Figure 3: Automation Go-Live August 2019: Medication Error Rate versus dispensed item volume.7
In a study reported in 2022, the Six Sigma method9,10,11 was applied to an outpatient pharmacy automation project in a large facility receiving 500,000 outpatient visits yearly (with an increase of ~15% per year), operating 24 hours a day, and serving metropolitan Riyadh. The project was undertaken to improve patient safety, quality of service, and to reduce costs.12
A key point during the introduction of automation to any human system is to maximize the integration of robotics to the workforce. Mapping processes using the Six Sigma methodology and creating Ishikawa plans before the introduction of automation can be useful methods to improve synchronicity between humans and robotic systems.13 It also helps identify ‘choke-points’ that can be addressed directly by automation, or that require re-engineering of the workflow.
Figure 4: A pre-automation Ishikawa fishbone diagram with input and output deficiencies. 12
The Six Sigma approach also produces a road map that integrates tracking and monitoring into its process. Tracking of activity in the outpatient department focused on removing non-value-added (NVA) pharmacist tasks and key outcome metrics, including storage, picking and
delivery dispensing rates, patient and prescription load per day, average packs and lines per prescription, and lines held were developed.
The two automated dispensing units were integrated with the hospital’s information technology (HIT) that supports appointments, medication records, and prescriptions.
In this study, post-automation, the total patient time in the department, including the time interacting with the pharmacist for medication education and counseling, dropped from 17.093 to 11.812 digital minutes, with an appreciable increase in patient-pharmacist time. 12
The percentage of incomplete prescriptions dispensed versus orders decreased from 3.0% to 1.83%. The dispensing error rate dropped from 1.00% to 0.24%. During implementation, it was found that NVA tasks that were replaced by automated processes had been responsible for an extensive loss of pharmacist time. The productivity ratio post-automation was 1.26.
When adding stock, pharmacy robots read the expiry dates on drug packages, and thereby reduce waste from out-of-date medications, and can also automatically recognise medications that require refrigeration. Some automated pharmacies have internal refrigerated storage units within them, and their entire stock area is temperature controlled.

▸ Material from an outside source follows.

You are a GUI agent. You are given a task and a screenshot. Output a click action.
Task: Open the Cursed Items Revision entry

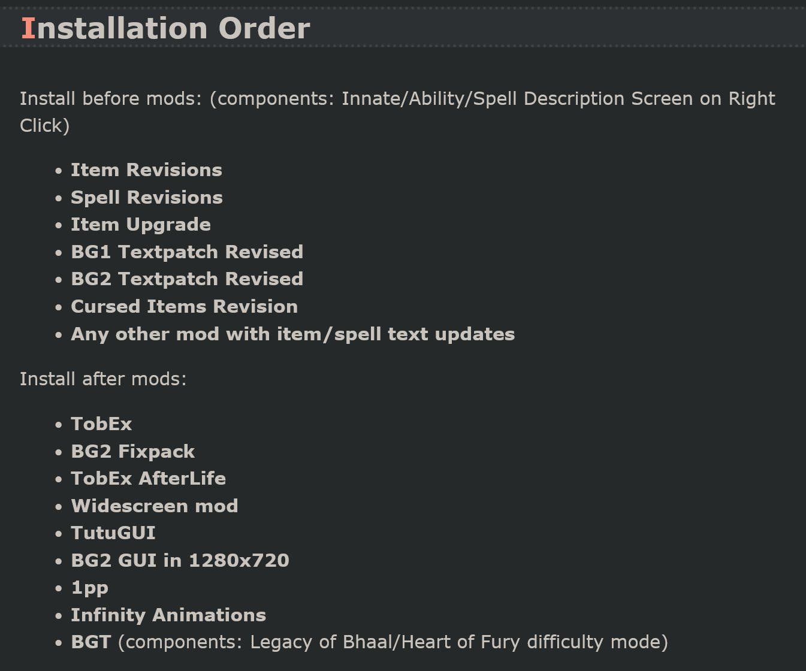coord(184,307)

Regular inventory is a labor-heavy task in a manual pharmacy. Automated pharmacies have advantages in maintaining a consistent inventory count as each of the actions; direct loading into the robotic-managed storage with barcode reading for medication stock-up and automatic item deduction from stock level upon dispensing is under its control. This means that the inventory balance is a constant and dynamic process. In the 2022 Riyadh facility study12 Medication wastage from expiry was assessed via a ‘basket’ of medications. In this study, wastage cost was reduced by 83.9% post-automation.
From what has been seen in these studies, the time savings achieved, and accuracy of automated dispensing for outpatients are impressive. The studies also indicate that the fuller the integration between systems such as Computerised Practitioner Order Entry, Electronic Medication Administration Record, and the patient’s Electronic Medical Record and automated dispensing systems, the greater are the potential gains for the organisation.
Perhaps what is most important is that our most valuable asset, skilled pharmacists, are freed from non-value-added tasks and can devote their expertise to patient counseling and education. With at home medication error and non-adherence being estimated as being responsible for an estimated 14.7% of emergency room admissions in Saudi Arabia per year,14 it is clear that the patient, and their medication education needs must be at the centre of any outpatient automation strategy.